Once the line with "At what coordinates should I click to accomplish: Toggle" is found in the data, output it and each following line exactly, up to and including the line with "Zoom in the", and nothing before or after.

(Collected data entries)
——————

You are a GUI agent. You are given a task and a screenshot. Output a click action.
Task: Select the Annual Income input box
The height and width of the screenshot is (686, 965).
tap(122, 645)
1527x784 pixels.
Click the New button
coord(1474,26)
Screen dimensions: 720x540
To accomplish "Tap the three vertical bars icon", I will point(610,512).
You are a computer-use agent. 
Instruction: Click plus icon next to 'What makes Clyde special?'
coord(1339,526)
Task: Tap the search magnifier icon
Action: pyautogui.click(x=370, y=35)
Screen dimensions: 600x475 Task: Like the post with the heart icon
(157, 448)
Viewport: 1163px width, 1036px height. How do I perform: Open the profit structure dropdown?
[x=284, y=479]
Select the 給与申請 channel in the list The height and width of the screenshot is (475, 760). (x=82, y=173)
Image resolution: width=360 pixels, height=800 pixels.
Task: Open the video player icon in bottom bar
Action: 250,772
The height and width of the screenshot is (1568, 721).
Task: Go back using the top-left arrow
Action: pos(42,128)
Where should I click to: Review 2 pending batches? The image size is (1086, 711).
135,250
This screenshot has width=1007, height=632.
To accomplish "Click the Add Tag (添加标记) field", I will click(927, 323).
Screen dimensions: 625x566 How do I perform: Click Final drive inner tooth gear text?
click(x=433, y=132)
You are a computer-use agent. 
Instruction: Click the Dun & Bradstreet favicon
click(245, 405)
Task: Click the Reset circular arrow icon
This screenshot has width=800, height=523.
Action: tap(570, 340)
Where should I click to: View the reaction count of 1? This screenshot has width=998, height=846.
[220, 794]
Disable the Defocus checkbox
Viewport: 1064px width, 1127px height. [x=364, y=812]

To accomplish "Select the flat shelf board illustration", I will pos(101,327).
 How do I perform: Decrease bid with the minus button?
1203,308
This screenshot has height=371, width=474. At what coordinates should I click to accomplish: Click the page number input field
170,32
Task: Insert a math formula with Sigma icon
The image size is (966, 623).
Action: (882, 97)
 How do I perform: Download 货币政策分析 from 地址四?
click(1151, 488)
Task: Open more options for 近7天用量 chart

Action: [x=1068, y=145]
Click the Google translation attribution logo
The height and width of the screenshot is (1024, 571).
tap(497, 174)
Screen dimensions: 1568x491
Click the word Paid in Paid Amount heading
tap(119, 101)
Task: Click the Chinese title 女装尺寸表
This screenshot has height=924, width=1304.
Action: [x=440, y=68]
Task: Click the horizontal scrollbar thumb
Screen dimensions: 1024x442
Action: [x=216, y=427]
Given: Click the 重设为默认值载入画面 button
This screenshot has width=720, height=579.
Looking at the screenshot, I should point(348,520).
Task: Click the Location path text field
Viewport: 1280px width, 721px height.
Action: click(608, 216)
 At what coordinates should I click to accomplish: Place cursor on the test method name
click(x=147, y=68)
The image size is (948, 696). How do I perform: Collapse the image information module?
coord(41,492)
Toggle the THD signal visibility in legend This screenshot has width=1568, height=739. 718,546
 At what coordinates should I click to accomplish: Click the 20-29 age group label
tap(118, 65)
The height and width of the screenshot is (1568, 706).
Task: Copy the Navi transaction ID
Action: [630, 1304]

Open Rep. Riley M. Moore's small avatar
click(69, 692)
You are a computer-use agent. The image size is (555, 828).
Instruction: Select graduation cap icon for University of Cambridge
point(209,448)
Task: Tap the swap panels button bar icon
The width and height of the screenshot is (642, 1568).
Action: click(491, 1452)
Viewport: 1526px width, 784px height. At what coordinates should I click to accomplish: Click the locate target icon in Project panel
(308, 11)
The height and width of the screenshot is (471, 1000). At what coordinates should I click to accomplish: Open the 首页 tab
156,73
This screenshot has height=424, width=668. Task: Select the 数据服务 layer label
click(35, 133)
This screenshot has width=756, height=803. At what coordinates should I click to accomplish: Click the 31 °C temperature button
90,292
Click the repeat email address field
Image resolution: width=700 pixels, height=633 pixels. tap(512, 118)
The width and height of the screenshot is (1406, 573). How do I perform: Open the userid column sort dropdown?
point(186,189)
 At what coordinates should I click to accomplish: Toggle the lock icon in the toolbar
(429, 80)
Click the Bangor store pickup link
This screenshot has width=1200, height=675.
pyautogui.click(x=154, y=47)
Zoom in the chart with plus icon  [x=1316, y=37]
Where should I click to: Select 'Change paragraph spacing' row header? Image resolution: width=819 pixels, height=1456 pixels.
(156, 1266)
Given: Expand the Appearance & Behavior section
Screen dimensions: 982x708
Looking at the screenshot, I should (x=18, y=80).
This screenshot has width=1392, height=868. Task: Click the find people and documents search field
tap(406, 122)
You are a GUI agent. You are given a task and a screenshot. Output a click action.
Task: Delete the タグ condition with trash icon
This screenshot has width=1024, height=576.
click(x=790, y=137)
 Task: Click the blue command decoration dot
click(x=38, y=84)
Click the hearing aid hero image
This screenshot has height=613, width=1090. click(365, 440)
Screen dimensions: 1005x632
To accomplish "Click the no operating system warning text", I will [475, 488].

——————

EXERCISE SOLUTION ::
 At what coordinates should I click to accomplish: Toggle the lock icon in the toolbar
(429, 80)
Click the Bangor store pickup link
This screenshot has width=1200, height=675.
pyautogui.click(x=154, y=47)
Zoom in the chart with plus icon  [x=1316, y=37]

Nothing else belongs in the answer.